Discussions over the tax come amid a push to devote $100 million to non-police anti-violence initiatives, an effort supported by 13 Council members.
Other proposals targeted by activists are Kenney’s planned reductions to the business income and receipts tax and the wage tax, especially the part of that levy imposed on people who work in Philadelphia but live outside the city.
“The city should not authorize tax cuts to suburban commuters, parking lot owners and large corporations,” said Cathy Scott, president of AFSCME District Council 47, a union representing white-collar municipal workers.
Rev.
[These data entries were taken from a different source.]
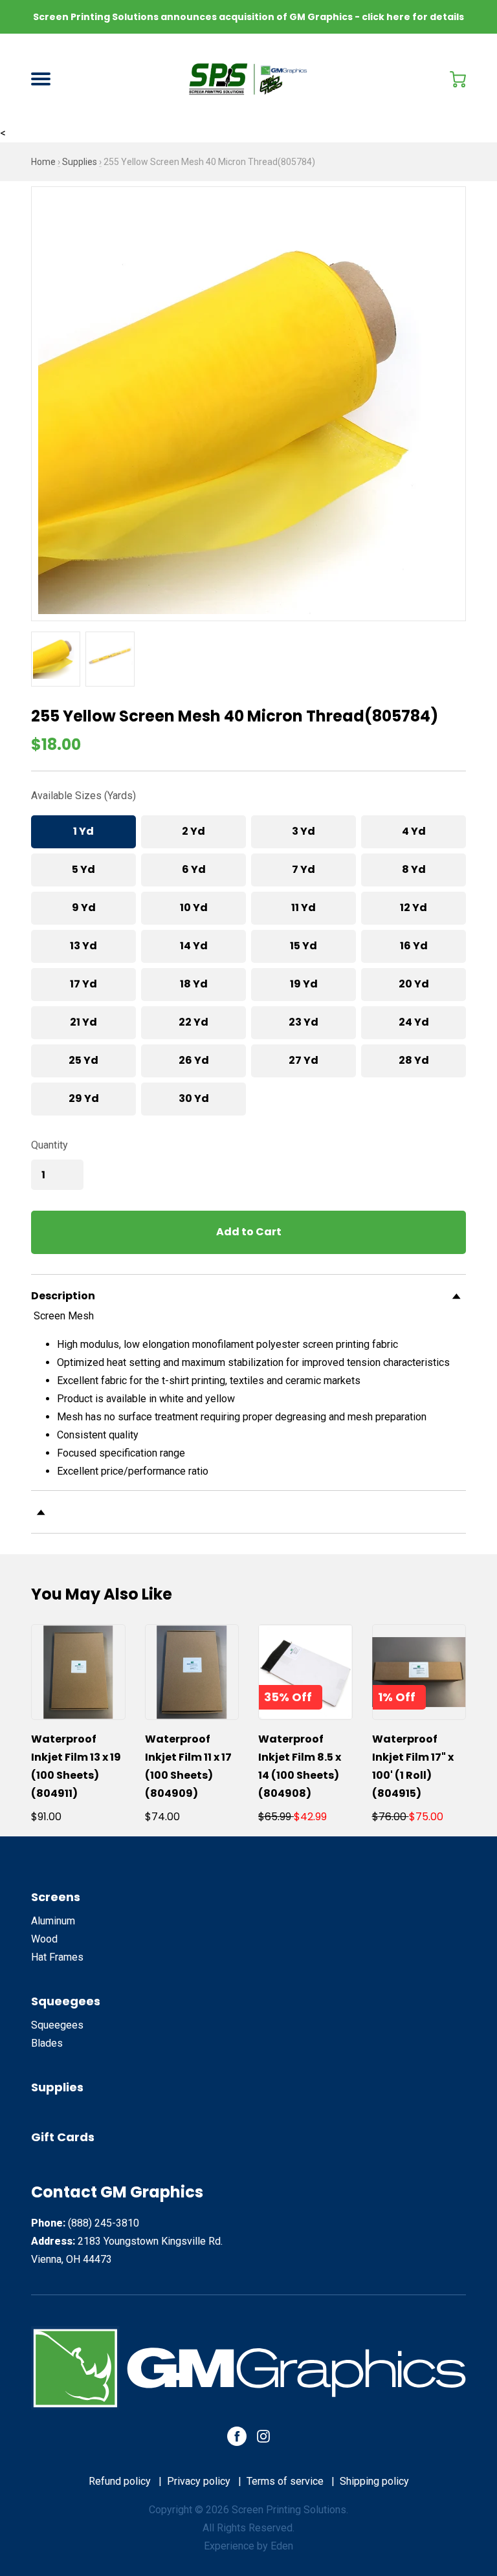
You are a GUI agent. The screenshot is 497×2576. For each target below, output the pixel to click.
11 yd (303, 907)
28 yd (414, 1060)
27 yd (303, 1060)
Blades (47, 2043)
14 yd (194, 945)
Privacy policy (198, 2481)
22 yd (193, 1022)
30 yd (194, 1098)
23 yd (303, 1022)
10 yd (194, 907)
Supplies (79, 162)
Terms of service (285, 2481)
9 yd (84, 907)
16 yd (414, 945)
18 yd (194, 983)
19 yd (304, 983)
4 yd (414, 831)
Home (43, 162)
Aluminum (53, 1921)
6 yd (194, 869)
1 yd (83, 831)
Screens (55, 1897)
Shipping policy (374, 2481)
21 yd (83, 1022)
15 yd (303, 945)
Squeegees (65, 2001)
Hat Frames (57, 1957)
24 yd (414, 1022)
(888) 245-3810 (103, 2223)
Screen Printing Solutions (289, 2510)
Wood (44, 1939)
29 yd (84, 1098)
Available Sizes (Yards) (83, 795)
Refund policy (120, 2481)
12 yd (413, 907)
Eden (282, 2546)
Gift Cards (62, 2137)
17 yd (83, 983)
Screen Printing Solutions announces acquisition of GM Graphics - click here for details (248, 16)
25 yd (83, 1060)
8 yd (414, 869)
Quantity (49, 1145)
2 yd (193, 831)
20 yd (414, 983)
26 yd (194, 1060)
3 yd (303, 831)
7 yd (303, 869)
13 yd (83, 945)
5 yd (83, 869)
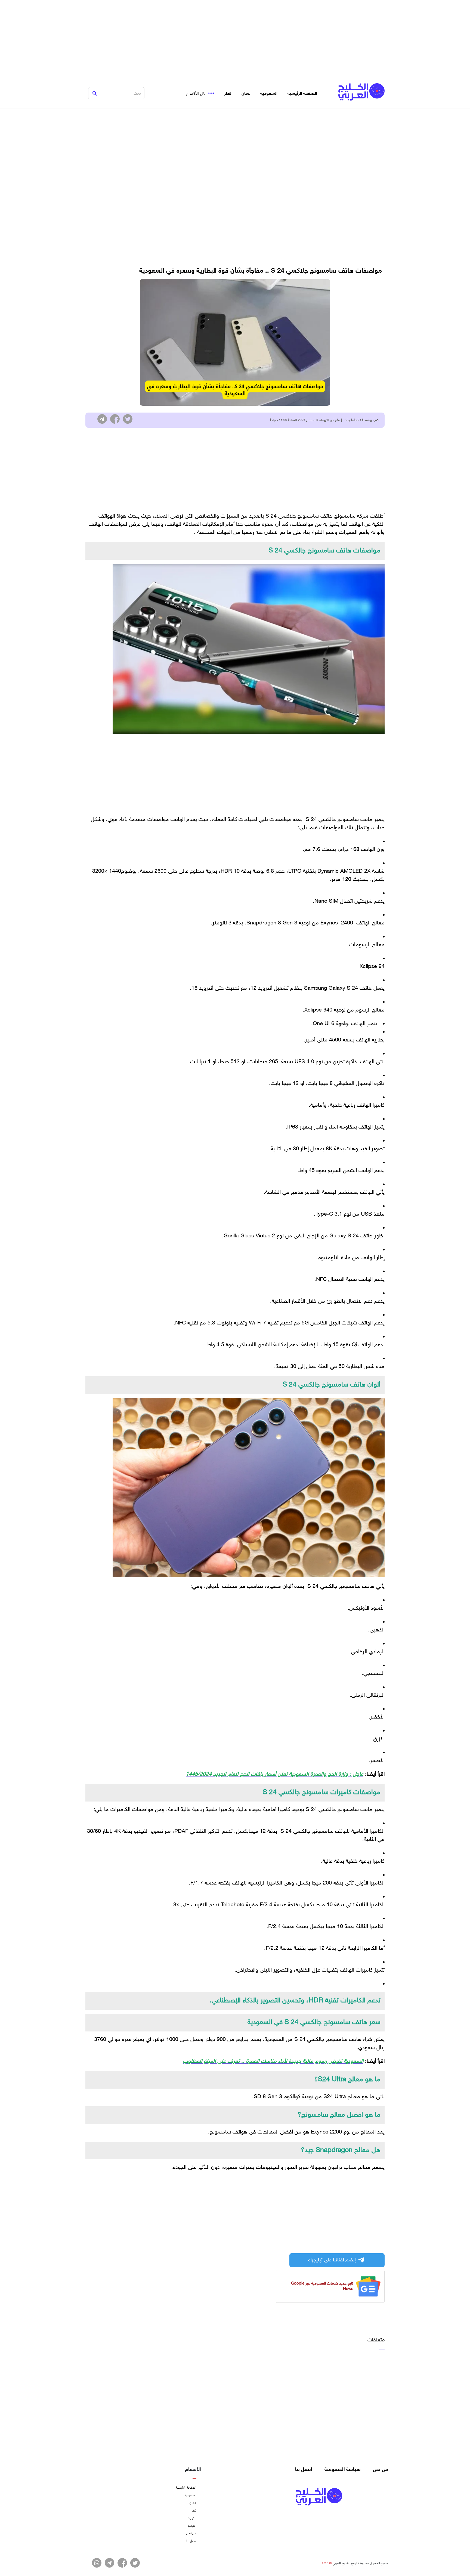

Gregory Holston, a senior advisor to District Attorney Larry Krasner, told Council members that the $100 million is a “historic proposal” to fund neighborhood organizations.
“Tax breaks do not save our children,” he said. “Trickle-down economics never worked.”
Kenney administration spokesperson Deana Gamble said studies indicate that cuts to the wage and BIRT taxes “will create jobs for Philadelphians, which is needed more than ever to drive an equitable recovery from the pandemic.”
Officials in the Mayor’s Office have also spoken about a desire to move away from the city’s reliance on wage tax revenue, which is partially dependent on people from the suburbs working in-person in Philadelphia.
Of particular debate during the budget process has been how the city should use its $1.4 billion allotment from the American Rescue Plan, a federal economic relief package.
Council’s progressive bloc — Helen Gym, Kendra Brooks and Jamie Gauthier — said Tuesday that some of the money should go toward creating a “Quality Jobs Program” and supporting small minority and immigrant-owned businesses.
“We have the ability to target funding to where it will have the greatest impact, instead of broad and incremental tax cuts that do not constitute the real tax reform we need and which disproportionately benefit large corporations and suburban commuters,” they said in a statement.
Budget deliberations continue behind the scene between Council President Darrell Clarke, Parker and other Council leaders and Kenney and his top officials.
The hope is to hash out the details of a spending plan before Thursday, so that it can begin advancing through the legislative process.
If need be, a deal could be reached as late as June 17, allowing it to be approved the following week at Council’s last session before their summer break.
Philadelphia is required to pass a balanced budget by June 30.